Malgré tous les efforts de Naïs, les premiers voyageurs commencèrent à débarquer et à se présenter devant le comptoir des douanes. Grace chercha à parler à l’officier qui ne revenait pas, mais on lui demanda fermement de ne pas franchir la ligne de sécurité.

Naïs entra à son tour dans le petit hall, suivie de près par Gabriel, qui faisait mine de ne pas la voir tout en se plaçant tranquillement dans la file d’attente.

Après cinq longues minutes, l’officier des douanes réapparut enfin. Il chuchota quelque chose à l’oreille de son collègue chargé de contrôler les passeports, et retourna voir Grace.

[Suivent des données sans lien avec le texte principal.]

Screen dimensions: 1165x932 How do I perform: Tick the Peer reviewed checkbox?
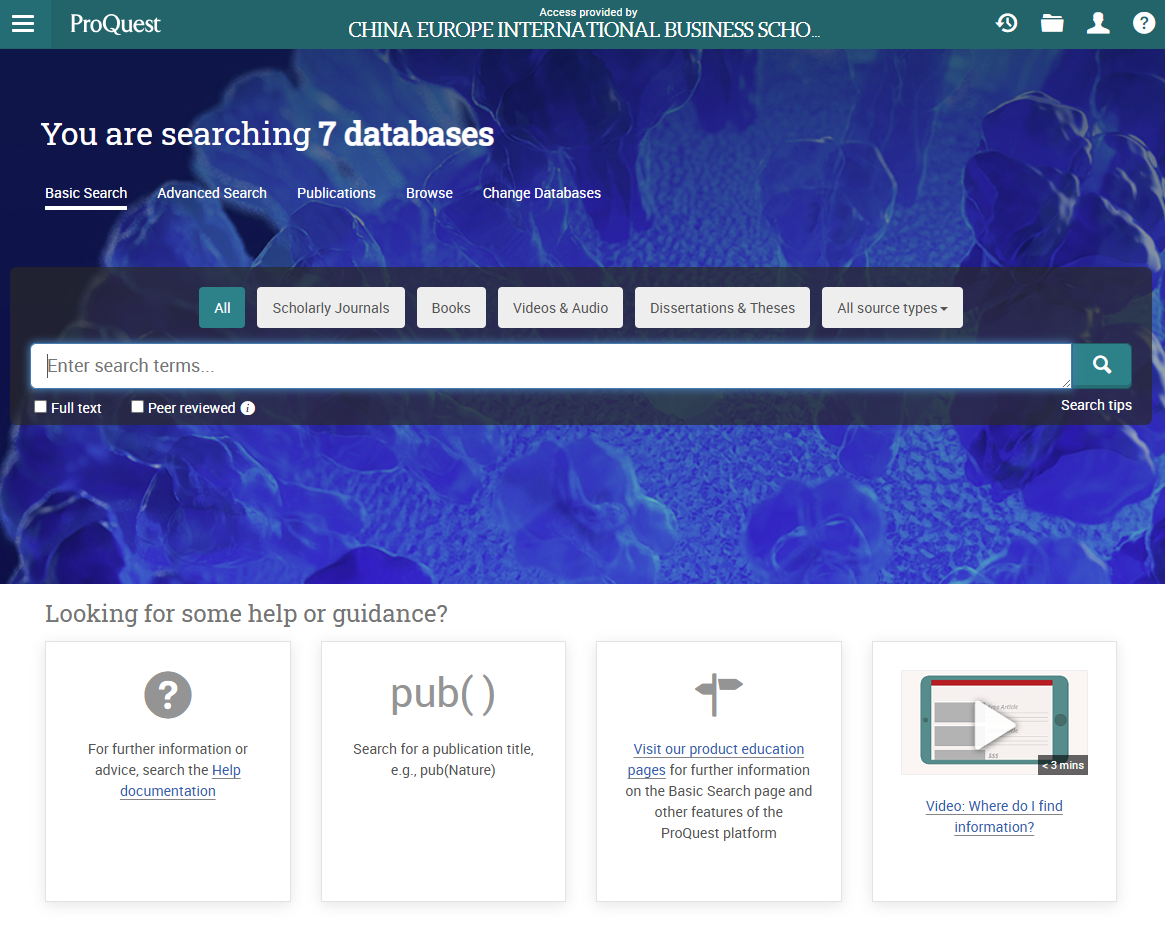click(x=138, y=407)
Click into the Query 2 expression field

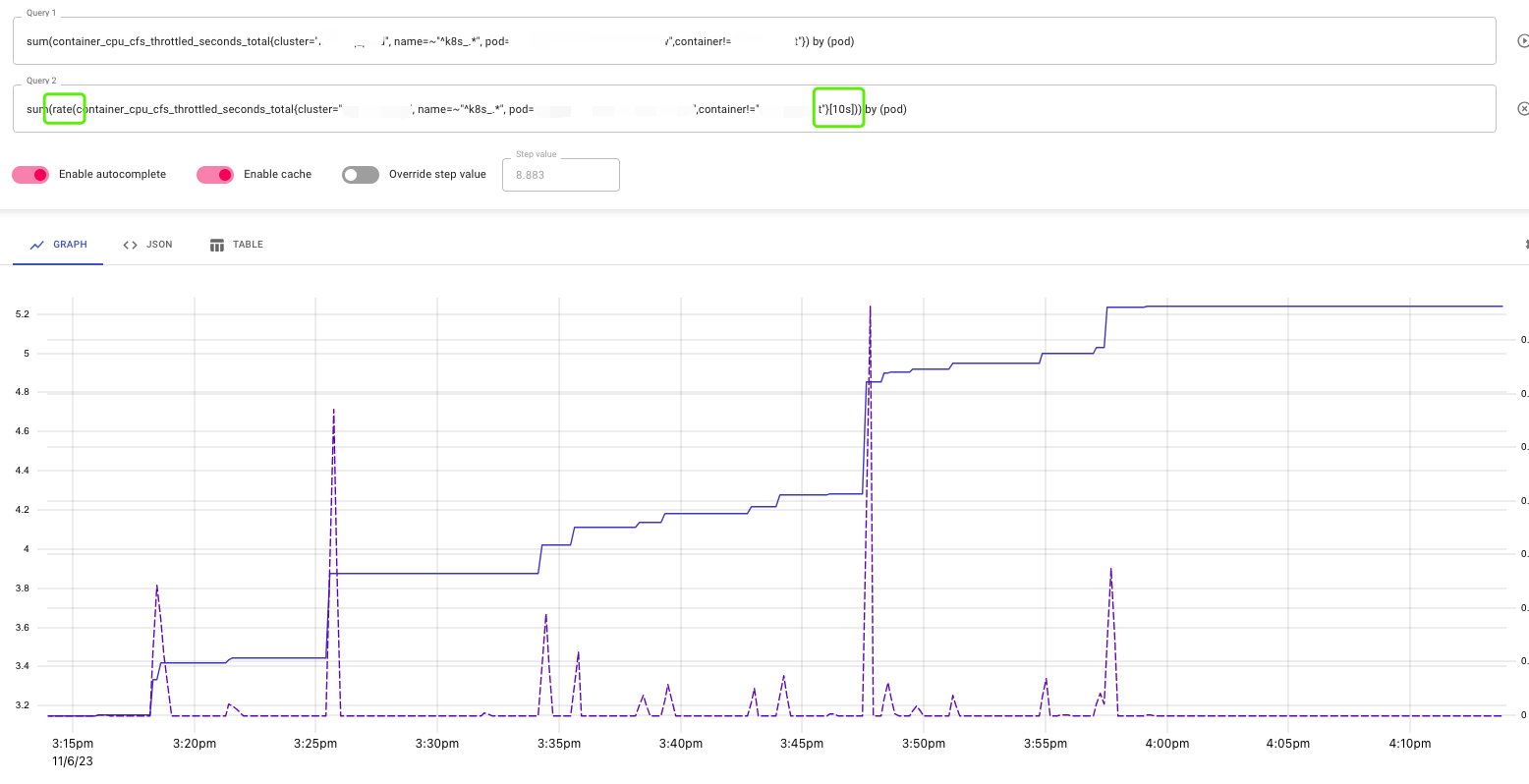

— Nous avons vérifié votre identité et contacté votre supérieur, Elliot Baxter, qui nous a confirmé vos propos. Cela dit, nous ne pouvons pas arrêter cet homme sur notre territoire sans un mandat, inspectrice Campbell.

Grace allait parler, quand il l’interrompit.

— Mais par souci de coopération intelligente entre nos services de police, nous allons le garder auprès de nous, le temps de contacter notre autorité diplomatique, qui dira si nous pouvons extrader cet individu sous votre surveillance.

— OK, répondit Grace, inquiète du délai nécessaire pour une telle procédure.

— En revanche, vous ne pourrez ni l’approcher ni lui parler pendant les formalités de vérification.

Grace hocha la tête et sentit son pouls s’accélérer quand elle vit que deux officiers escortaient l’assassin vers un bureau adjacent, sous les murmures anxieux des autres voyageurs. Gabriel ne manifesta aucune résistance.

De l’autre côté du poste de douane, Naïs adressa un signe à Grace et lui fit comprendre qu’elle prenait de l’avance pour commencer les recherches. Pour la première fois depuis le début de cette affaire, tout se passait à peu près comme prévu.

— Inspectrice, si vous voulez bien me suivre.

L’officier qui avait pris la situation en main l’installa sur une chaise dans un couloir blanc distribuant deux portes.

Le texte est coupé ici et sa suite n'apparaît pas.